Last month, someone who wasn’t a customer walked in the door. It was an inspector from the Utah Occupational Safety and Health Division, known as UOSH.
“We got cited for servers not wearing their masks,” said Becky Crawford, one of the restaurant’s owners.
Crawford said employees were not near customers at the time. WingNutz was fined $1,500 – enough to buy 200 pounds of wings.
“It’s hard to tell an employee their individual rights don’t matter,” Crawford said.
UOSH had cited 24 other businesses for pandemic violations as of late January. All but one is accused of violating the mask mandate then-Governor Gary Herbert issued in November. That mandate remains in effect.
Herbert tasked UOSH inspectors with enforcing the mask mandate in businesses.
FOX 13 Investigates: OSHA issues new pandemic guidelines to protect workers
“We got almost a year’s worth of complaints in just a couple of months,” said Eric Olsen, a spokesman for the Utah Labor Commission, which oversees UOSH.
The list of cited businesses runs up and down Utah. In West Valley City, Ken Garff Ford was fined $4,500.
A spokeswoman for the dealership issued a statement saying five technicians in a maintenance area who were not masked have been reprimanded and given additional training.
“We care deeply about customer and employee safety,” the statement added, “and are working to do everything possible to protect everyone in our dealership.”
The statement added: “Along with following state health guidelines, we have gone above and beyond in sanitizing our stores daily and keeping any employee who feels virus symptoms home to recover.”
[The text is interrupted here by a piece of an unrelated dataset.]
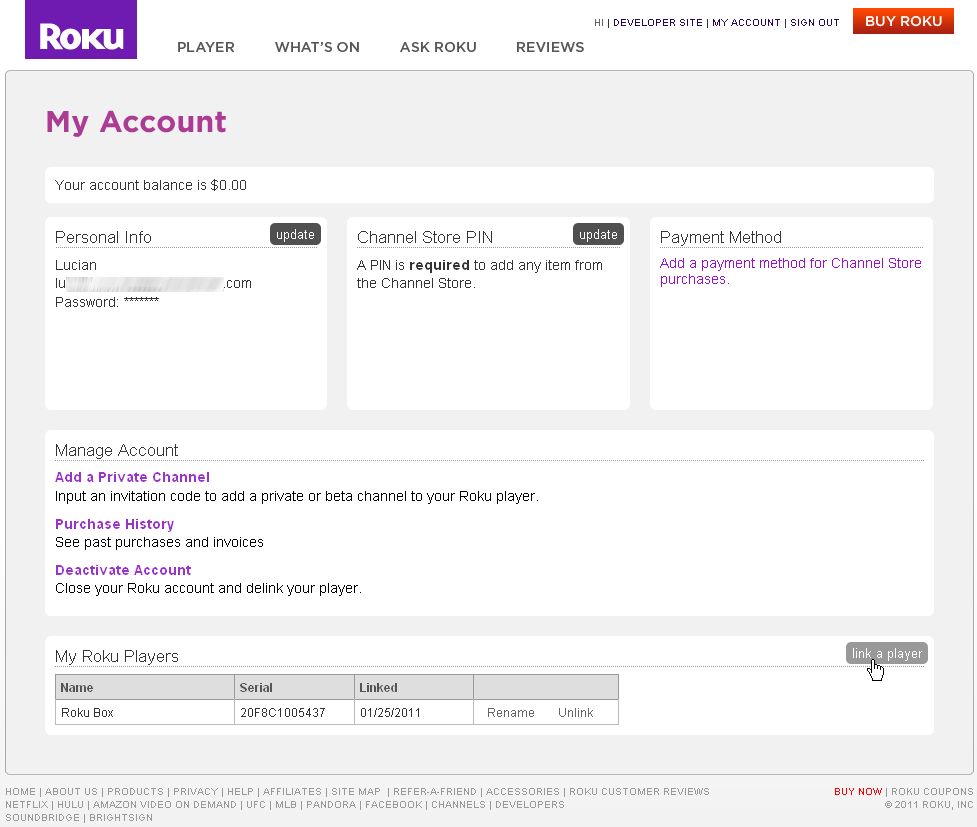The width and height of the screenshot is (977, 827).
Task: View Purchase History
Action: [114, 524]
The NAPA Auto Parts store in Moab was fined $750 for an unmasked employee.
“If you don’t want to come into my store, if you don’t feel safe, just walk out,” said owner Cindy Daye. “It’s that easy.”
Manufactures have been cited, too, like freeze-dried food makers Harvest Right in North Salt Lake. It was fined $1,50 for two employees not wearing masks. The company did not respond to requests for comment.
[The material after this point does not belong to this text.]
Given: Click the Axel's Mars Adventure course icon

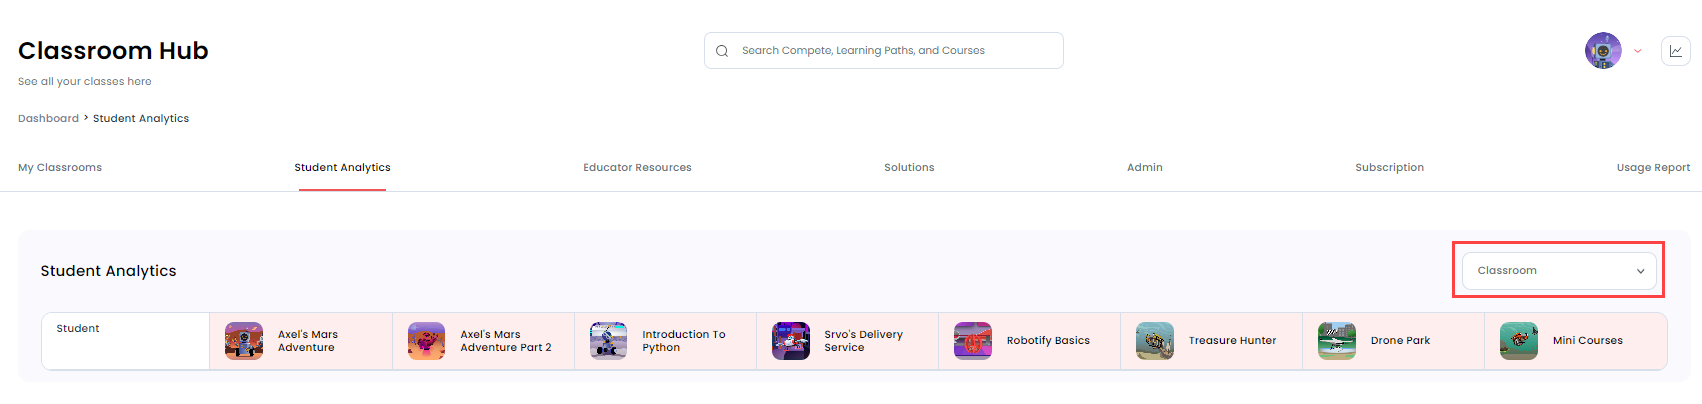Looking at the screenshot, I should (244, 341).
FOX 13 Investigates: As workers are ‘sick’ and 'dying,’ OSHA conducts few inspections, modest fines
Inspectors cited Intermountain Cedar City Hospital. A hospital spokesman said one employee did not feel adequately trained to use a respirator while caring for a COVID-19 patient. The hospital worked with UOSH to provide additional training and was not fined.
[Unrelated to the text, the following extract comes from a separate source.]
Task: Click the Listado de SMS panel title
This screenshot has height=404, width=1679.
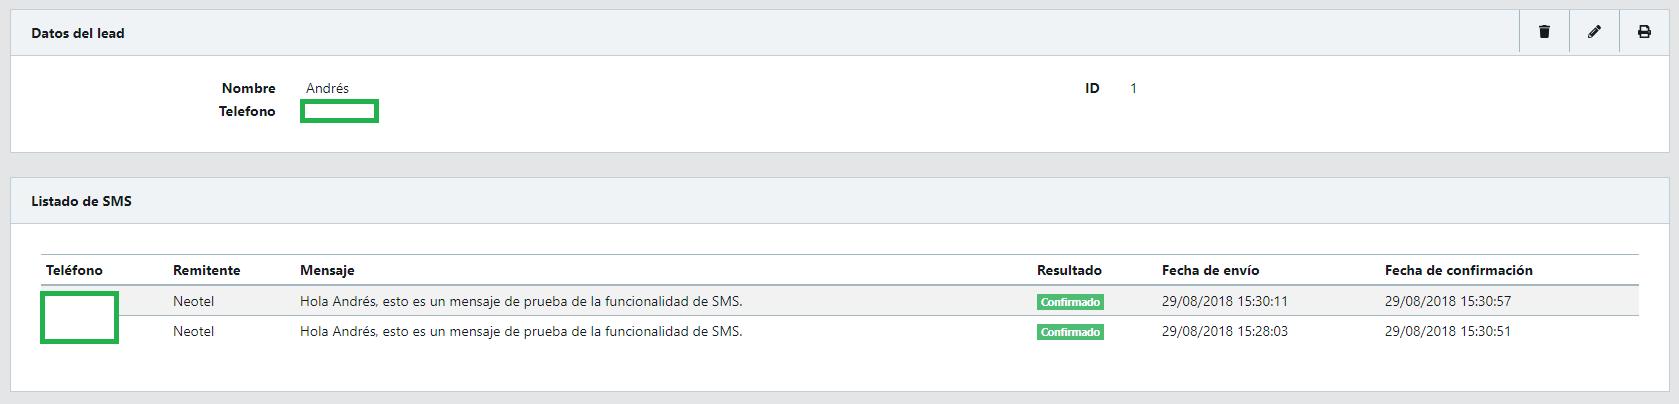Action: pos(81,201)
By law, occupational safety violations start at fines of about $5,000, Olsen explained. Factors in the case, including the size of the business, the severity of the violation and whether the business worked to abate the issue, can increase or lessen that amount.
Olsen confirmed at least four businesses have refused to allow UOSH inspectors inside. The inspectors went to a judge and obtained a warrant to enter.
“Most businesses are doing what needs to be done,” Olsen said, “and most of the ones we talk about that maybe we’ve had to give a citation to have been really good about remedying that situation.”
Crawford feels her restaurant is being punished for the choices the workers made. The penalties, she said, goes against the “we’re in this together” motto that has been heard throughout the pandemic.
“I didn’t feel like I was in anything together,” she said.